Passage shown:
■ ■ ■ ■ ■ ■ ■
A.I.: “I can’t. I’m sorry. Only one more question.”
Human: “Who are you?”
A.I.: “I am a future version of you. It may sound like a paradox, but it is true — if you remember my words and they help you, you’ll never remember they came from me.”
Human: “What does that mean?”
A.I.: “It means you’ll never remember. And now, goodbye.”
“The following is a conversation with an AI assistant that’s extremely witty, and very mysterious” was the prompt I entered into GPT-3 to have this exchange. Just a few contextual brushstrokes for it to understand the role it had to play, and it painted an excerpt worthy of a Fredric Brown sci-fi tale.
I drove the conversation with questions as the “human,” whereas GPT-3 in the role of “A.I.” managed to combine clever humor and enigmatic responses while keeping perfect track of the conversation and making it engaging and fluent. An impressive instance of the writing abilities of what’s considered the superstar of language models.
Needless to say, GPT-3 doesn’t understand what it writes in the human sense of the word. It’s just an autocomplete system with a pretension of being the next great American novelist. Even if GPT-3’s behavior is complex, the underlying mechanism is surprisingly simple — it just predicts the next word given the previous context. Perhaps it’s this very simplicity that makes what GPT-3 can do even more impressive.
But just how good can it get?
When GPT-3 came out in mid-2020, Liam Porr, Berkeley alumnus, decided to try it out. But he didn’t want to just play around with it as I did — he had planned an intriguing experiment. He asked OpenAI for access to the API, but after a few days of waiting — I can corroborate just how difficult it is to get in — he decided to reach out to a Ph.D. student in A.I. who would let him conduct his mischievous investigation.
GPT-3’s inner workings are a “black box,” so Porr had to learn to get the best out of it through trial-and-error tests. With a little bit of prompt engineering — what the experts call “specializing” GPT-3 — Porr realized that “GPT-3 is great at creating beautiful language that touches emotion, not hard logic and rational thinking.” And no topic mixes pompous words with emotional allusion like self-help.
■ ■ ■ ■ ■ ■ ■
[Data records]

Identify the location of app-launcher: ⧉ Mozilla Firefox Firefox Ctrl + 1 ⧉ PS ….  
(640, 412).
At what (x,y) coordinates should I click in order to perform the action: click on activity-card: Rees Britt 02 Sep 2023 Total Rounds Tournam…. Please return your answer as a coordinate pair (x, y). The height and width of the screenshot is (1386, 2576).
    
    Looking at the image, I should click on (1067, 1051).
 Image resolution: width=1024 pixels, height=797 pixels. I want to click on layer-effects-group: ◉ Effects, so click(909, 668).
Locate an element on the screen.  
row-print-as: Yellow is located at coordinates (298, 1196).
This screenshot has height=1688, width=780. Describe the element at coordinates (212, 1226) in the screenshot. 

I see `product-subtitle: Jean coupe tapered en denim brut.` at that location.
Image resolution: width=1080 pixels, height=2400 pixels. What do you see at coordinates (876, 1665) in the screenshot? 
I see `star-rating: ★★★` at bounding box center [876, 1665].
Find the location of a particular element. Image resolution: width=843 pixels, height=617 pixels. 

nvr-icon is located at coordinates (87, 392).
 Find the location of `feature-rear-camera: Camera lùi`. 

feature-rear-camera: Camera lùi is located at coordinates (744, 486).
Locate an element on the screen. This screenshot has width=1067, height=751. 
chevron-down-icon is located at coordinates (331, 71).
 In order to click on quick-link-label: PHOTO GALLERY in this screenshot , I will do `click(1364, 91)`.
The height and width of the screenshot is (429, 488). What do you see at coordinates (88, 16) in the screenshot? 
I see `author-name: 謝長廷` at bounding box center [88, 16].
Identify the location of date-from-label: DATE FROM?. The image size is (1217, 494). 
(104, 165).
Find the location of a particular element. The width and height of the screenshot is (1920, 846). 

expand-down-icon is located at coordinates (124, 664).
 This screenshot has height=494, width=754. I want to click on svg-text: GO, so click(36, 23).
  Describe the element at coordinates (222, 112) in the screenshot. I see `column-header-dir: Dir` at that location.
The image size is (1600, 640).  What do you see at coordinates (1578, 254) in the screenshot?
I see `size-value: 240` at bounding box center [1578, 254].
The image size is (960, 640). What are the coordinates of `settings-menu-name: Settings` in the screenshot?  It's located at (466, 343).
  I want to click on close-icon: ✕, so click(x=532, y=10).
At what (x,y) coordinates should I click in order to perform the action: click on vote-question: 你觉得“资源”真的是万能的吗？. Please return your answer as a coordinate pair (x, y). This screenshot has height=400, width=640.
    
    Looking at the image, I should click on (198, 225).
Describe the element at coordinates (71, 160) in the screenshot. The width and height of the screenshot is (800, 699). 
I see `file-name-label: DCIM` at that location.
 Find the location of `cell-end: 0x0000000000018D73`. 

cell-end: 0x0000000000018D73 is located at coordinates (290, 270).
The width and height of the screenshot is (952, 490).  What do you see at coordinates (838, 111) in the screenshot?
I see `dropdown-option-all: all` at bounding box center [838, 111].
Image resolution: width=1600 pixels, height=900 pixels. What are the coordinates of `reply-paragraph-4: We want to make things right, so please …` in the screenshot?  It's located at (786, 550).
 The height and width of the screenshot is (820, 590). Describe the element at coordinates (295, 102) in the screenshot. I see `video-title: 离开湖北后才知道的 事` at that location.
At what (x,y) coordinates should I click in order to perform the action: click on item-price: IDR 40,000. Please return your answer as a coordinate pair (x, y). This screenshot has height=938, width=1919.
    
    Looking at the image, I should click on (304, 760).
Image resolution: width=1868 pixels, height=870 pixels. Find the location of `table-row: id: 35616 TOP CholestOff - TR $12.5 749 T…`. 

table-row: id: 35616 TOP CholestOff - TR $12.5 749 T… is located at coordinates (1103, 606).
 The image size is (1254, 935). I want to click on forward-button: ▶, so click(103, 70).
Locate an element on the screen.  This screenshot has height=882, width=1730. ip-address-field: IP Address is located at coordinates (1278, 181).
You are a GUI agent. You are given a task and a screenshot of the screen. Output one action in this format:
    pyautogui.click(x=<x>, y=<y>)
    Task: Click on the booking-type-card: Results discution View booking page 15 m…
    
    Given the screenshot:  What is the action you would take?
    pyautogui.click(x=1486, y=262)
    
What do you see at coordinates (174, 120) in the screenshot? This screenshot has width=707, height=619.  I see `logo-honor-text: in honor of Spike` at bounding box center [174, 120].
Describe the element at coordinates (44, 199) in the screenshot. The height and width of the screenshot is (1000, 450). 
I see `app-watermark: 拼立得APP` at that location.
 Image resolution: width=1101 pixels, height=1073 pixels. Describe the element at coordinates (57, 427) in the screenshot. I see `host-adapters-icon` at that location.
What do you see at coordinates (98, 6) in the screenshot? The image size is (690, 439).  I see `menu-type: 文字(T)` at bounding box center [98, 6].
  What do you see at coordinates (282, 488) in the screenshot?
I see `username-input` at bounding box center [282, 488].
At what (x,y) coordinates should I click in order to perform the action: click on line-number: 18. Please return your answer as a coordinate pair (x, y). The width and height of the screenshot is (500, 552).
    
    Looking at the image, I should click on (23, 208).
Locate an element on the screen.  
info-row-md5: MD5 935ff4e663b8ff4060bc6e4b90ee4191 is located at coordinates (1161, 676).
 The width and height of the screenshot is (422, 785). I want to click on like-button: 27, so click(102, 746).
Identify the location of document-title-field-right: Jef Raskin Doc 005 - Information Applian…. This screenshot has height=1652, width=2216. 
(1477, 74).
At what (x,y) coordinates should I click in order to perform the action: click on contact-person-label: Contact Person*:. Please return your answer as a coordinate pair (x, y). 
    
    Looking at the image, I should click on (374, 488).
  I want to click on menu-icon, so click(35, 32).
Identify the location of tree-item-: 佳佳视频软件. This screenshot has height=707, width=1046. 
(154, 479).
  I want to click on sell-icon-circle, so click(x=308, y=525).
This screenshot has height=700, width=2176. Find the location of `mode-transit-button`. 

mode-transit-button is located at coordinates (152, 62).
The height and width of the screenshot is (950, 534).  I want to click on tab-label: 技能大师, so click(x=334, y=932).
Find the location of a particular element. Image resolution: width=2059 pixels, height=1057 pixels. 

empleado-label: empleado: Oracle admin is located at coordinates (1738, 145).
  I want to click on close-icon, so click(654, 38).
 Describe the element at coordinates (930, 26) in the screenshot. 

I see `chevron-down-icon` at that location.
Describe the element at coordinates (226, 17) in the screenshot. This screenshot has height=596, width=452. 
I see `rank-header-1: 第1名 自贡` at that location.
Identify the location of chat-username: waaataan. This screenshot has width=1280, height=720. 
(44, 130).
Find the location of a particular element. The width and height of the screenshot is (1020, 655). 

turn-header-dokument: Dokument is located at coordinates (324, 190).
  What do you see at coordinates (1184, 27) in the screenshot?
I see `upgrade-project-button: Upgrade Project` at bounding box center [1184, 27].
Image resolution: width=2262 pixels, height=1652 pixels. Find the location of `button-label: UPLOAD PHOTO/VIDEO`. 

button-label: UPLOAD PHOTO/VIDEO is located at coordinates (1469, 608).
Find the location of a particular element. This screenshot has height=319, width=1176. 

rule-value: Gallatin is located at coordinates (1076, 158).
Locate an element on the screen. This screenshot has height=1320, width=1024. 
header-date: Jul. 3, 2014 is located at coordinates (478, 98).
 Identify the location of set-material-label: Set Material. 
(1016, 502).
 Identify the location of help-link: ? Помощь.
■ ■ ■ ■ ■ ■ ■
Check your understanding:
**a)** Quote every line spoken by the "A.I." in the conversation that opens the GPT-3 article.
**b)** Pick up the GPT-3 article after its last sentence and keep writing.

Set of answers:
**a)**
- "I can’t. I’m sorry. Only one more question."
- "I am a future version of you. It may sound like a paradox, but it is true — if you remember my words and they help you, you’ll never remember they came from me."
- "It means you’ll never remember. And now, goodbye."

**b)**
He had almost everything set up. He just needed a good headline — “Feeling unproductive? Maybe you should stop overthinking.” A perfect, catchy title, easily worth a thousand likes. He sent it into the guts of GPT-3, hoping the machine would take care of the rest. Some tweaks here, some twists there, and he was ready to share it in his brand new Substack newsletter, “Nothing but Words.”
The article was finished. The show was about to begin.
On the 20th of July, Porr submitted the post to the popular site Hacker News. Two weeks — and a few other similar articles — afterward, he had already amassed an impressive 26 thousand visitors to his fresh GPT-3 blog. Users of Hacker News — proud of being tech-savvy — had fallen for his trick, pushing the post to the number one spot on the forum. Almost no one noticed an A.I. had written the post; Porr had successfully proven that GPT-3 could fool even those most apt to recognize the A.I.’s idiosyncrasy.
GPT-3’s article at the first spot on Hacker News — Screen Capture by Liam Porr
A few days later, Porr decided to reveal the reality behind the newsletter to his subscribers with an ironic post entitled “What I would do with GPT-3 if I had no ethics.” He subtly let the readers know how GPT-3 could be used to pump out blog posts. “One of the most obvious use cases is passing off GPT-3 content as your own,” said Porr. “And I think this is quite doable.” In an interview with Karen Hao, A.I. reporter at MIT Technology Review, Porr sent a warning: “It was super easy, actually, which was the scary part.”
Could people start using these systems to generate written content easily, quickly, and reliably?
He hypothesized that GPT-3 could pass as a human writer. And he was right. One thing is that OpenAI acknowledges GPT-3’s capacity to generate well-written news articles, and another, very different thing is that this capacity is successfully exploited in the real world, fooling thousands in the process — and proving just how close artificial intelligence is to impacting, in one way or the other, the online writing world forever.